Thursday, April 29, 2010

an tSionna 4.28.10


Stocks on Tuesday sold off a little over 2%. It was the market's worst day since this rally began back in February. There was heavy volume, market breath was very poor and stocks seemed to have a steady bid of selling all day long. Tape readers would call days like Tuesday distribution days. While one or two distribution days does not make necessarily make for a market top, the action in underlying securities and the market's inability to reach any real rebound yesterday means that we need to be on our toes.

While the market may be using the news out of Greece and Europe as an excuse to sell, the real culprit likely is that we've experienced a great rally and stocks are tired. We are currently very over bought and I've outlined that on the chart above {double click it to make it larger}. I've also outlined on that chart certain support and resistance lines that we'll use as a guide for clues as to market direction.

Given the action we've witnessed this week I have moved my short term thinking to Net Market Negative. You can find my definition of that term here and what that means. Given the market's advance, I updated our game plan at the end of March in order to identify where I would do some selling in accounts given the unique risk reward characteristics of our clients and our investment systems. I have executed the first tranche of that plan this week.

Most of what we have sold this week has only affected trades initiated at the end of the 2009 or during the late January/early February market decline. I've also raised cash in certain accounts where this position has fallen below targets given the market's recent advance. I have not at this point taken any action with longer term positions. That could change if the market begins a more substantial decline.

Please understand that this only affects my short term thinking on stocks based on our historical studies of money flows. That stance could change rather quickly given market activity and it would not surprise me if stocks actually advance at least into the beginning of next week.  We after all are now up against certain historical end of month patterns which are often positive for stocks.   Longer term-that is looking out over the next 6-18 months-I think stocks are still undervalued.  Thus given what we know today about the economy, I would be inclined to put money back to work on pullbacks or if the current over bought status of most markets works itself out by stocks spending a certain amount of time going nowhere in the next few weeks.

Perhaps a better way of explaining my thinking is to say that stocks are currently showing a higher probability of some sort of correction occurring now than they did a few weeks ago.  I believe we need to respect that possibility. Thus I think the short term risk/reward scenario is more negative than it was a few weeks ago. Now there is no law that says that stocks might not turn around from here and confound investment professionals by heading higher. While stocks are currently over bought by my work they can also correct that phase by time as well as price. Indeed if the pattern of the last year holds then that is exactly what will happen. But if I'm wrong about my market timing for clients I will still have what I think is adequate exposure to a market rise given where we currently stand in the economic cycle. If I'm right and stocks enter some sort of corrective phase then I will have cash to look for opportunities down the road.

One final thought. I was taught by the consigliere that stocks will do what they have to do to prove the most amount of people wrong. I'm sensing for the first time in a while that what would cause the most pain is a decline and not an advance in price.

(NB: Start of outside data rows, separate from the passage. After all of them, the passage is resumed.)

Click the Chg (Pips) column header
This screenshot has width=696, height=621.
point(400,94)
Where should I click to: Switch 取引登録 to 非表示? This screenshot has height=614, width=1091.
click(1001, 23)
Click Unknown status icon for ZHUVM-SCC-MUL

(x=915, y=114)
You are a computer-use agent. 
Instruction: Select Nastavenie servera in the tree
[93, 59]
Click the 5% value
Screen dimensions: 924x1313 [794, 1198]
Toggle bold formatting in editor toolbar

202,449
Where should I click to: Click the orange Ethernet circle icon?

*Long ETFs related to the S&P 500 in client accounts. The above note and chart should be used for informational purposes and relates solely to the management of client accounts by our firm. Casual readers of this blog should consult their own investment advisor or do their own homework before acting on any information read here. This should not be construed as a guarantee that any future event shall occur. Since I only know the unique characteristics of my clients outside readers of this blog use this information at their own risk.